I have a small safe which seems to be the one in the link. It is large enough to hold a Government Model lying flat and a couple magazines, plus a bit of room for other small items. It is shallow enough to fit UNDER the sliding (front) seat in my car. I think this is what you seek. However, it only opens from the top, the entire top is hinged and swings open. The seat has to be moved out of the way to open. When the seat is in the 'normal' position, the device is not visible.

I had a mechanic install the device. It is screwed to the floorboard from the inside of the safe, screw heads covered by a padded lining.

It can be forced out of the car, but only under the conditions that: 1. Someone knew it was there and it was occupied by something of value; and 2. the thief brought suitable tools to force the safe from the floorboard. This would NOT be a casual matter.

I think I bought the one I have from one of the 'big box' hardware/lumber type places. (I didn't buy it at Lowes, just found the picture and ID on that web sight). One of the local gun shops have similar safes.

Do yourself a favor: Measure under the seat for both seat movement, width and depth for access. One could also mount the device on the rear wall of the cab, just make sure the 'other' end of the mounting bolts are not available OR fused to preclude easy removal of the bolts.


----------



## paratrooper (Feb 1, 2012)

I have a 2002 Chev. Silverado, 1500HD Crew-Cab. There isn't a whole lot of places that a handgun safe could be mounted in the cab, that would be out of sight and still provide quick access. 

I'm quite sure that there isn't enough room under the front driver's seat. The only place I can think of, would be on the drive-line hump. There's plenty of space there, but of course, it's in plain sight. 

I'm assuming that you want to mount it somewhere that allows you quick access. If so, the drive line hump is about the only spot I know of.


----------



## NickAcker23 (Oct 1, 2014)

I am thinking of mounting it to the bottom of the rear seat but after getting the seat cover off it is all foam and wire. I am debating making something out of wood to attatch to the bottom on the seat.


----------



## NickAcker23 (Oct 1, 2014)

Do I need to do anything special to mount it to the drive line hump


----------



## paratrooper (Feb 1, 2012)

NickAcker23 said:


> Do I need to do anything special to mount it to the drive line hump


I took a quick look at the gun safe you posted. I'm not sure if the mounting bracket can be used on top or on the bottom of the safe.
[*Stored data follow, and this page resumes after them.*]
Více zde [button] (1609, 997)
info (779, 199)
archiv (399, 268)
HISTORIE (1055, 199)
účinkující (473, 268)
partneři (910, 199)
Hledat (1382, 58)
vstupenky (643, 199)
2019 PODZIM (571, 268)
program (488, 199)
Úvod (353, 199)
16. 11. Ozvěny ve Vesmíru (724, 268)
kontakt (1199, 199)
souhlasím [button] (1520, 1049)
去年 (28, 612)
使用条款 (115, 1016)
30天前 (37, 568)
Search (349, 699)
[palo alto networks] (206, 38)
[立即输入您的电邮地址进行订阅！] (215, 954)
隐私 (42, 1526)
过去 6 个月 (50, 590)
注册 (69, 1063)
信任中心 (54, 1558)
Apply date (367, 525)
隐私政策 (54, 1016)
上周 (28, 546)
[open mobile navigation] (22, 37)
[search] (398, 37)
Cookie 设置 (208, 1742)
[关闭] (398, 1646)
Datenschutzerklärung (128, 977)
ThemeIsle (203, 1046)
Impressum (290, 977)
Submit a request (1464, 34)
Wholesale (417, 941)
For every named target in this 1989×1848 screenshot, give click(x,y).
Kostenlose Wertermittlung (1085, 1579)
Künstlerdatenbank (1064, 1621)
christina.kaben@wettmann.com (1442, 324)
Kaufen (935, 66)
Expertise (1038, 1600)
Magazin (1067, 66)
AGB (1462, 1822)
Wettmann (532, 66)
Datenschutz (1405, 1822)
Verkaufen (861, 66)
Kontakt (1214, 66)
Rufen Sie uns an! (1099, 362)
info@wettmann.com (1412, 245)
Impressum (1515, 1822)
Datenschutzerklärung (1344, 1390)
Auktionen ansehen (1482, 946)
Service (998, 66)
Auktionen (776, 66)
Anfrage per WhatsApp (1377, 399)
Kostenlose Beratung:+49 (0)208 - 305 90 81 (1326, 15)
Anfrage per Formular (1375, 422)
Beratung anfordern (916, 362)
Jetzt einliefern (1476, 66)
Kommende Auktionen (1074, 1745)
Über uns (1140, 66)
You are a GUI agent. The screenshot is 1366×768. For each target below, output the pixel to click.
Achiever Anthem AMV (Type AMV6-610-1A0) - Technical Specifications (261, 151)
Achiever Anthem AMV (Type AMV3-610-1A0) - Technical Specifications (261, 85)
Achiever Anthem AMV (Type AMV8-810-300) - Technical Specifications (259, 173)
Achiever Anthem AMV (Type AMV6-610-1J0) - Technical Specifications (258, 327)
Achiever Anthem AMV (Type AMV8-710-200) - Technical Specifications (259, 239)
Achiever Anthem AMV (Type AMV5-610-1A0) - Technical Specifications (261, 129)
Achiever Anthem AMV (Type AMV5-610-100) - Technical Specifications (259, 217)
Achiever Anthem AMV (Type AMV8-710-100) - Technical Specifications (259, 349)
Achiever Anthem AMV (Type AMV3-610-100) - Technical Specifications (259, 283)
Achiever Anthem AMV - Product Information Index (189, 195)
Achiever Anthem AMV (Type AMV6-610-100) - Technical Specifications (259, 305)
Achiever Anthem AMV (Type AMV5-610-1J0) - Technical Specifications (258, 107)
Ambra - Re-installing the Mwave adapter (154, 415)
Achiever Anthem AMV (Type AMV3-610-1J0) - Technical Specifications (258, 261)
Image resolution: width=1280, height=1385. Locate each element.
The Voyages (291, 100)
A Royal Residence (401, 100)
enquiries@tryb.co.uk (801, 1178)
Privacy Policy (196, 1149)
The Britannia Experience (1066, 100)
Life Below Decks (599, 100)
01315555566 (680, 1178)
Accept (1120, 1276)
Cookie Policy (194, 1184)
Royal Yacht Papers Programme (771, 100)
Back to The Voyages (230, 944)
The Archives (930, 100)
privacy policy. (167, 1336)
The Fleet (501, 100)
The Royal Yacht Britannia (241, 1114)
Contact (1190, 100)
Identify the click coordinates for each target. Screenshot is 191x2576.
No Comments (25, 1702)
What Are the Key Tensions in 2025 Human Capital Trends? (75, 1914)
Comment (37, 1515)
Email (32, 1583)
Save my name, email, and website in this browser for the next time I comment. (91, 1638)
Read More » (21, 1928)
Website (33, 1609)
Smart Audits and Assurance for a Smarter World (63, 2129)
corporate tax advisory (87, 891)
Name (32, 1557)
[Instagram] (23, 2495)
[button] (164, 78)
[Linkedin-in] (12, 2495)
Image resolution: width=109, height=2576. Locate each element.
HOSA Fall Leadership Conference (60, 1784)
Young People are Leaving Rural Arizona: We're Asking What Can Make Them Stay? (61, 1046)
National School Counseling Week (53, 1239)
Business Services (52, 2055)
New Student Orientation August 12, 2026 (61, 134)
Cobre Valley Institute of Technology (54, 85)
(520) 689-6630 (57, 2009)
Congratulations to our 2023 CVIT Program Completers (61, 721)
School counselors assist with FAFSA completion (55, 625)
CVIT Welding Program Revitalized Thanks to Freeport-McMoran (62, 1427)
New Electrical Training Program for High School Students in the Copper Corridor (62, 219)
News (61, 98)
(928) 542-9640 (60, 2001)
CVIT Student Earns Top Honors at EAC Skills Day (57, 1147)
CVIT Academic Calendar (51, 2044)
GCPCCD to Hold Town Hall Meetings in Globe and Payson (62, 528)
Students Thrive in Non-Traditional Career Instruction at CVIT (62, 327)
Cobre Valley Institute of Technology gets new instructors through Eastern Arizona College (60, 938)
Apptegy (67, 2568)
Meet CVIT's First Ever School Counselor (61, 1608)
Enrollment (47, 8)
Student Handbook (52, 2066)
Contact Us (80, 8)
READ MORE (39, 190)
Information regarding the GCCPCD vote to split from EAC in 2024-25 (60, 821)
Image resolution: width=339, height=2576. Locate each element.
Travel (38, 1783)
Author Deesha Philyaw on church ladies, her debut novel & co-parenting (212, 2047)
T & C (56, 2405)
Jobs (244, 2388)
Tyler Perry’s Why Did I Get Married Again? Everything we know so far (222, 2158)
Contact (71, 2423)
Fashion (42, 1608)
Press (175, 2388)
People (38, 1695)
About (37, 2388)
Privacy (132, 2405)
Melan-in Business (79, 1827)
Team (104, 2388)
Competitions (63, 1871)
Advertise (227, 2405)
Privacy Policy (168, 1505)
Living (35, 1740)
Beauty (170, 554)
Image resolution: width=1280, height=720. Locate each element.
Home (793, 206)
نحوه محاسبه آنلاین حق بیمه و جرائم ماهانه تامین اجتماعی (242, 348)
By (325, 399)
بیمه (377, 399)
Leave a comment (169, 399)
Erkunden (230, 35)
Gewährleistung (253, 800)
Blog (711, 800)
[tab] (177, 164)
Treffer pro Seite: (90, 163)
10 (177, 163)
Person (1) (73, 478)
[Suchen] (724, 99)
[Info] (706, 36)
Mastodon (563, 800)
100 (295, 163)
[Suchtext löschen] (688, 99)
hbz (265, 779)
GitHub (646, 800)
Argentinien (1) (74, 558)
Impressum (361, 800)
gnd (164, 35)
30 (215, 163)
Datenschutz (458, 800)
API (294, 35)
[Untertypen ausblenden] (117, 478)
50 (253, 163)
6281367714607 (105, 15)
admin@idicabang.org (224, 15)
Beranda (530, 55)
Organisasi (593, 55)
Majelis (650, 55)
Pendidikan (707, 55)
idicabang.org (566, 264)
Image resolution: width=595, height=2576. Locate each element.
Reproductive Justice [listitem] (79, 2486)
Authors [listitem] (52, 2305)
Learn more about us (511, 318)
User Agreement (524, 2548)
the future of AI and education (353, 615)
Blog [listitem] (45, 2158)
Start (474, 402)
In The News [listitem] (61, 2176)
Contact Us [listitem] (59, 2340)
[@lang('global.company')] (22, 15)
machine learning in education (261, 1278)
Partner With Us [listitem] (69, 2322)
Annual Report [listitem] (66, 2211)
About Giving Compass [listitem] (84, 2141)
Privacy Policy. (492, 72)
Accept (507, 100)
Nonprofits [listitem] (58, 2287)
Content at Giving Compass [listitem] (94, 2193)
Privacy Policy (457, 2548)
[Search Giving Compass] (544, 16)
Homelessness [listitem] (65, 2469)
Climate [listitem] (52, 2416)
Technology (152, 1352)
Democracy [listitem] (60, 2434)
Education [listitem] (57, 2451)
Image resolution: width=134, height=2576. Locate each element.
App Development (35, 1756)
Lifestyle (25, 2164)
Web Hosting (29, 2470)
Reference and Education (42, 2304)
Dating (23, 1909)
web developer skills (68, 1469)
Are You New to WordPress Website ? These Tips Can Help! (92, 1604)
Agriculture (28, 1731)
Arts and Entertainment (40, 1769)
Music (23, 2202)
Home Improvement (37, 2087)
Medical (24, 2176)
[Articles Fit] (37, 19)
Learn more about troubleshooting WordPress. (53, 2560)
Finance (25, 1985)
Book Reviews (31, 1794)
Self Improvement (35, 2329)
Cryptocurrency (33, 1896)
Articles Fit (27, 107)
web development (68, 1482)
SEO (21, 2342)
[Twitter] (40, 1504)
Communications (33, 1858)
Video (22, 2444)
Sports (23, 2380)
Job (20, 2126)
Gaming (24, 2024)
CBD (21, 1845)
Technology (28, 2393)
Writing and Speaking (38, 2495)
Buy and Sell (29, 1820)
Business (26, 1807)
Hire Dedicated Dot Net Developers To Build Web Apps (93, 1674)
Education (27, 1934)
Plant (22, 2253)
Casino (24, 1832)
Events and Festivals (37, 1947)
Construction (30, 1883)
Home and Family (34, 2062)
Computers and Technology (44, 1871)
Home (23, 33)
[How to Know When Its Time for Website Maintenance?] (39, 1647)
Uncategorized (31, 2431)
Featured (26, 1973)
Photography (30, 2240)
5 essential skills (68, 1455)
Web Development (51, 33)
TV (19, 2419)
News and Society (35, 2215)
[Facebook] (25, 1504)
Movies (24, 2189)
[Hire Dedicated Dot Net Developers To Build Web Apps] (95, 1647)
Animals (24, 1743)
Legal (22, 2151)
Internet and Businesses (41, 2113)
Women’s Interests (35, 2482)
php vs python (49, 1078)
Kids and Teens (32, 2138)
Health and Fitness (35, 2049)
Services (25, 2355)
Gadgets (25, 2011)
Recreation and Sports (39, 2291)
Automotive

If so, all you need are some appropriate-sized sheet metal screws. Of course, you're going to need to drill some pilot holes first in the hump.

When / if you do mount it to the hump, be sure that you have sufficient space in order to allow the safe to slide out from it's mount, if that's the way it functions.

I checked under my driver's seat, and there's no wasted space under there. I'd be lucky to even place a handgun under there period.

Good luck and let us know how it turned out.


----------



## NickAcker23 (Oct 1, 2014)

So after a few ideas I decided to mount the safe to the under side of my rear bench in my truck. I got the seat cover off and found that the rear bench is just metal wire and foam, So I went to home depot and bought two pieces of wood that were 7x12 and one 1x7. Sadly I was sweating to death and did not do my part in getting pictures of what followed but I do have some of the finished product. Now that I have the wood cut to the proper sizes I worked a 7x12 in from the top of the seat, this did require to pull back on the foam at the top and push it down. After getting the wood between the wire and foam I made sure it was in the center where the safe could be comfortably reached from the driver and passenger seat. Then I took the 1x7 and ran it across the top of the 7x12 with the wires in between the two pieces of wood, since the front of the rear bench has a metal piece that is 2 inches higher then the wire. After this was screwed in I took my second 7x12 and screwed it on top of the 1x7 and the bottom into the original 7x12 that is under the wire this angled the wood which basically made a flat surface for the safe when mounted to the seat. For the piece that the safe case mounts to I pre-drilled the holes that would be needed for the safe then put the seat cover back on and unless running your hand along the bottom of the seat you would never know the wood was there. So now it looked like new, And I mounted the metal case for the vault to the wood, The safe came with some small screws and anchors these seemed cheap and weak (there is a picture of them in the safe below) so I made the holes on the safe just a little bigger and used some properly sized star construction screws which I had in my tool box. I have tried pulling it off and it seems plenty sturdy, I do think if someone knew this was here and had the proper tools they could get it off but for a smash and grab thief my wife and I trust it, From outside of the truck you can not see the safe where it is mounted and from inside of the truck it is still well hidden but not invisible. I will attach pictures to this post as well if anyone has any questions let me know hope this helps someone out there, all of the things needed to mount it under my seat could be had for $5-$8 if you have to buy it all. My poor truck is a little dirty from the saw dust in the pictures.


----------